Amazing! I love herons. Brave Galen.


----------



## For Want of Poodle (Feb 25, 2019)

We had a heron that flew down the river regularly between the trees when I was a teenager. The dogs delighted in chasing it. This progressed to chasing the ducks which progressed to chasing migratory geese which progressed to chasing airplanes.... Yup, jets thousands of feet in the air. 

Never caught any birds to my knowledge, but they did a good job of keeping those airplanes from landing in our yard!


----------



## Deere (Jun 25, 2021)

For Want of Poodle said:


> We had a heron that flew down the river regularly between the trees when I was a teenager. The dogs delighted in chasing it. This progressed to chasing the ducks which progressed to chasing migratory geese which progressed to chasing airplanes.... Yup, jets thousands of feet in the air.
> 
> Never caught any birds to my knowledge, but they did a good job of keeping those airplanes from landing in our yard!
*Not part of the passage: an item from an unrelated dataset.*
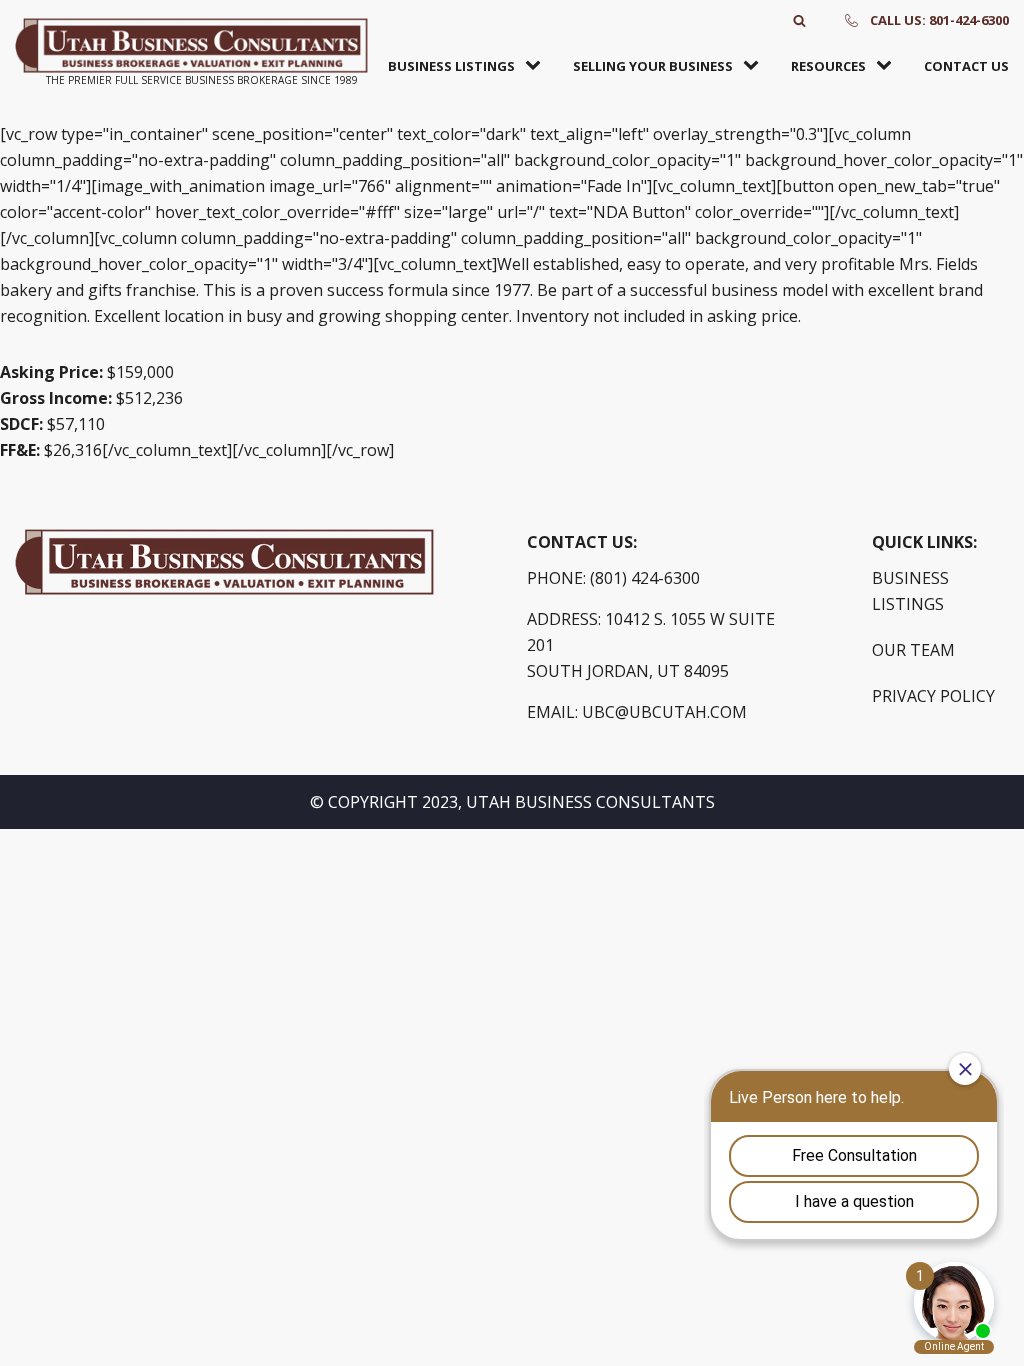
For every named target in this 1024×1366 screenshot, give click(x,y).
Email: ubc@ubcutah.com (637, 712)
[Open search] (799, 20)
I have a male Great Blue Heron that flys low over my backyard and house every evening before dark/dusk like clock work; he's low enough that Ivan(spoo) and I can easily see the color of legs, feet and belly. He flies from the river to a different pond in my neighborhood and as the seasons change his time to fly over changes to match the beginning of dusk. He is beautiful. We also have Canada Geese, variety of ducks, hawks/raptors and birds migrating to the river for the coming winter. I always feel very privileged to view nature.


----------



## Basil_the_Spoo (Sep 1, 2020)

Oh that's coool. We see herons every once in a while. Pretty bird.


----------



## Michigan Gal (Jun 4, 2019)

Since we have a pond we are visited by herons. For a few years we had one come in the morning and a second come in the afternoon. I guess it must be a territory thing Because I saw them both at the same time one morning and I think they were sizing each other up. After that, the younger only came in the afternoon. I would go for creek and fish rather than driveway and rodents.
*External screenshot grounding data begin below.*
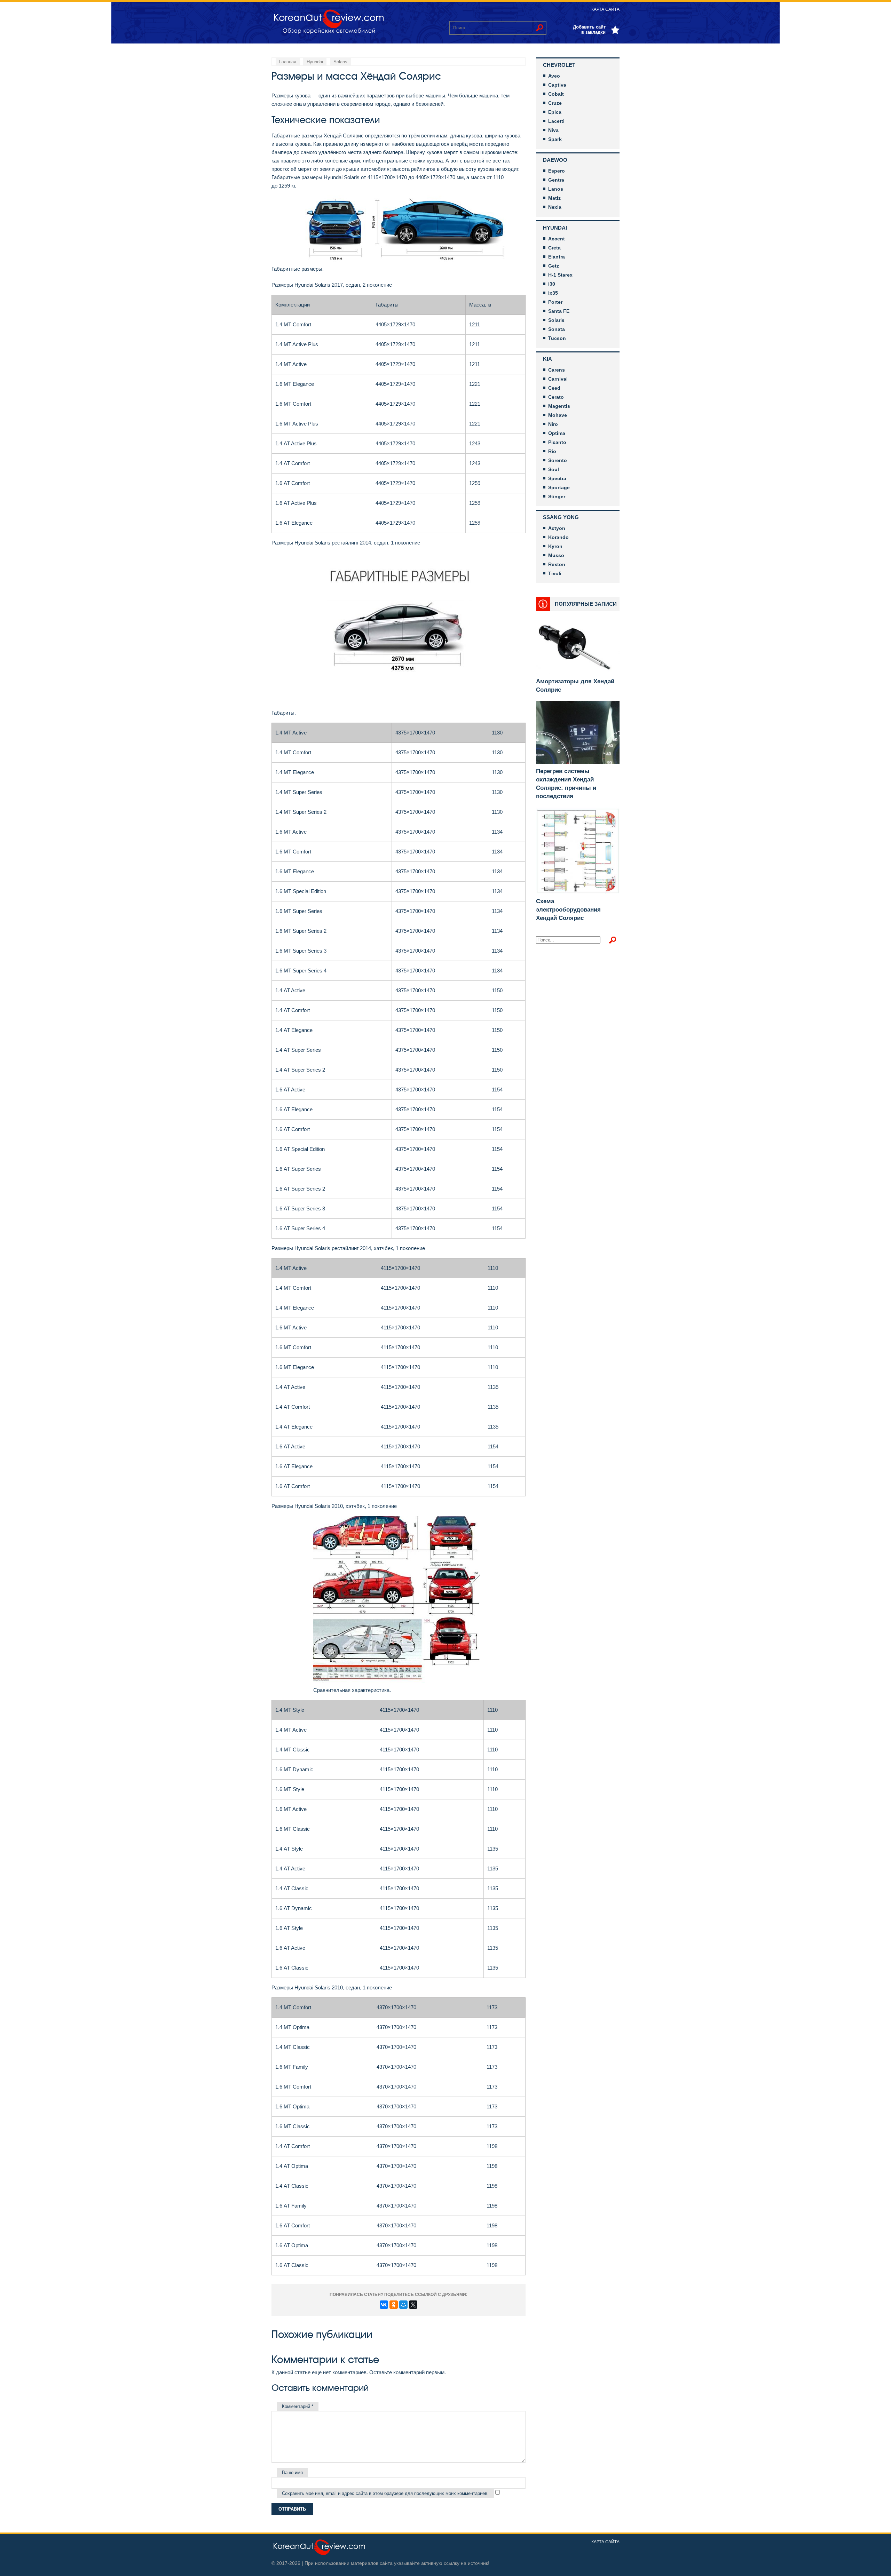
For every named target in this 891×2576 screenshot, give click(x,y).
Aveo (554, 76)
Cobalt (556, 94)
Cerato (556, 397)
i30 (551, 284)
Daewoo (555, 160)
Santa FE (558, 311)
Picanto (557, 442)
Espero (556, 171)
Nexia (554, 207)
The first time my standard poodle (60 pounds) saw a Great Blue Heron he very wisely kept his distance.


----------



## BennieJets (Oct 10, 2021)

I LOVE herons. 
Our family went kayaking this summer-- we live near some pretty amazing waterways and forests where I live. And during the trip a heron flew back and forth in front of me, just a few feet away. Then an adolescent one let my son, daughter and partner paddle up to it, about six feet away, while it speared and ate a fish. So magical 😍 I'm really into synchronicity and feeling that unspeakable connection we have to all living things.


----------



## cowpony (Dec 30, 2009)

BennieJets said:


> I LOVE herons.
> Our family went kayaking this summer-- we live near some pretty amazing waterways and forests where I live. And during the trip a heron flew back and forth in front of me, just a few feet away. Then an adolescent one let my son, daughter and partner paddle up to it, about six feet away, while it speared and ate a fish. So magical 😍 I'm really into synchronicity and feeling that unspeakable connection we have to all living things.


This one was giving off a vibe of awkward panic rather than majesty. His almost 2 meter wingspan was much too large for the air space. He definitely needed a bigger runway.


----------